In all cases, other than Hokitika, the adjustment has been made in the mid 1970’s.

 

This adjustment has been triggered by a drop in temperatures in 1976, as we can see with Gisborne, below. (The algorithm did not spot that temperatures recovered to previous levels two years later!)

 

station 

Raw Data

 http://data.giss.nasa.gov/cgi-bin/gistemp/show_station.cgi?id=507932920000&dt=1&ds=1

 

 

Was this temperature drop due to some local, non-climatic factor at Gisborne. Apparently not, because the same drop occurred at all eleven of the other NZ stations operating at that time.

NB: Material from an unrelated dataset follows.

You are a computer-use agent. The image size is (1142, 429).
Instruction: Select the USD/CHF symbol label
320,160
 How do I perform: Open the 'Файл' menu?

Below is a comparison of the unadjusted annual temperatures for 1975 and 1976.

 

1975 1976 Change
Gisborne 14.37 13.37 -1.00
Napier 14.65 13.69 -0.96
New Plymouth 14.22 13.07 -1.15
Auckland 15.59 14.66 -0.93
Wellington 12.84 11.53 -1.31
Nelson 12.87 11.72 -1.15
Kaitaia 15.87 15.00 -0.87
Christchurch 11.86 10.52 -1.34
Hokitika 12.17 11.09 -1.08
Chatham I 11.58 10.36 -1.22
Invercargill 10.34 9.17 -1.17
Raoul I 19.57 19.04 -0.53

http://data.giss.nasa.gov/gistemp/station_data_v2/

 

As a result of the adjustment, Gisborne’s temperatures for 1974 and earlier have been lowered by 0.7C. Similar sized adjustments seem to have been made at the other stations.

As the algorithm cannot have arrived at the adjustment by comparing NZ stations with each other, it must have used stations further away, presumably in Australia.

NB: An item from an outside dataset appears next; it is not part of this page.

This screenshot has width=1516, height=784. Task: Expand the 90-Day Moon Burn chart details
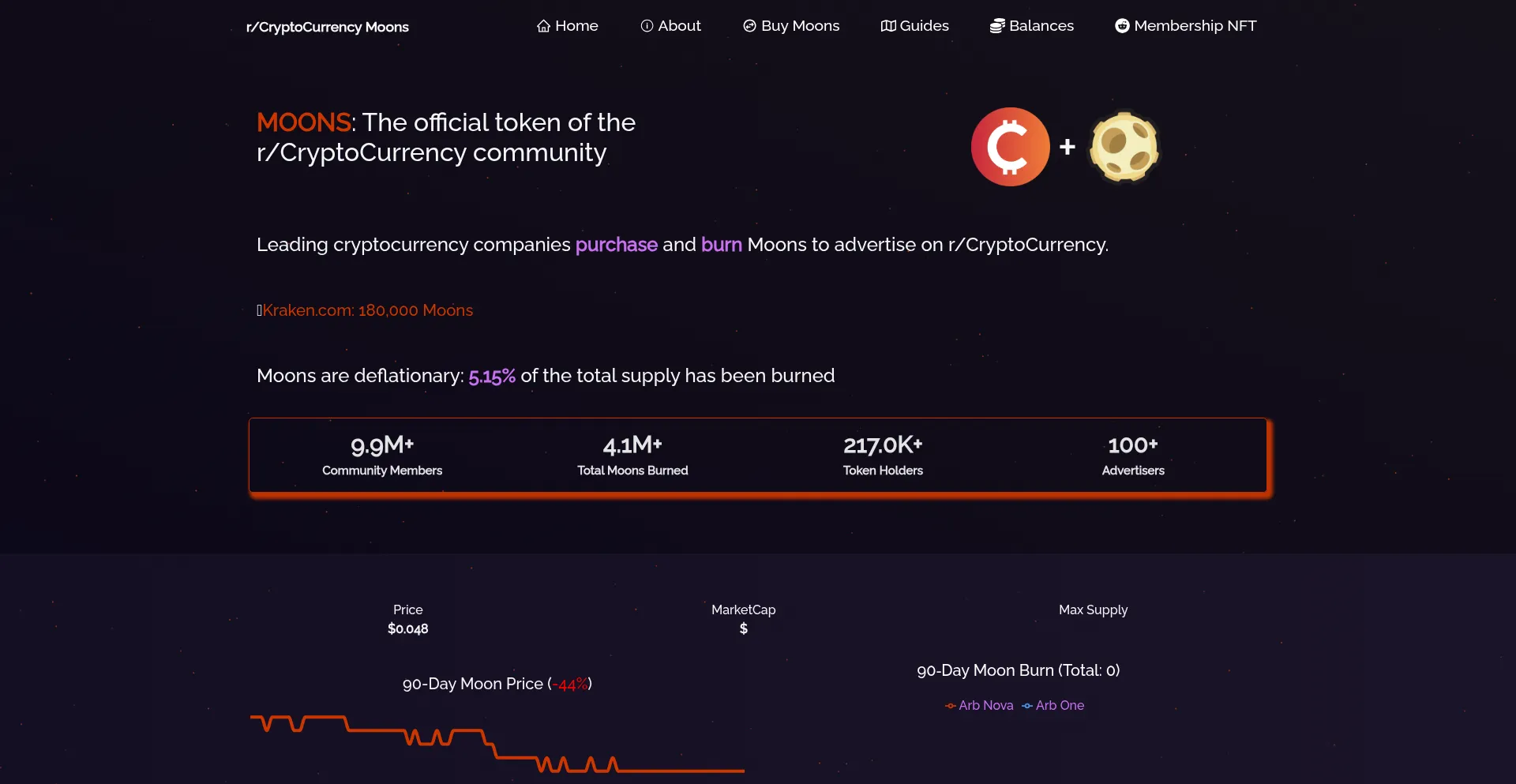click(x=1018, y=670)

But can we really compare the two? Once again, the evidence points strongly to the adjustments being incorrect, and reacting to a genuine drop in temperature.

 

It is often claimed that, overall, temperature adjustments up and down largely cancel each other out. But, while we keep coming across warming adjustments that are questionable, I don’t see cooling ones similarly criticised. Maybe most of these are justifiable.

If this is the case, and many of the warming ones are not, then the overall effect would be much greater than suggested.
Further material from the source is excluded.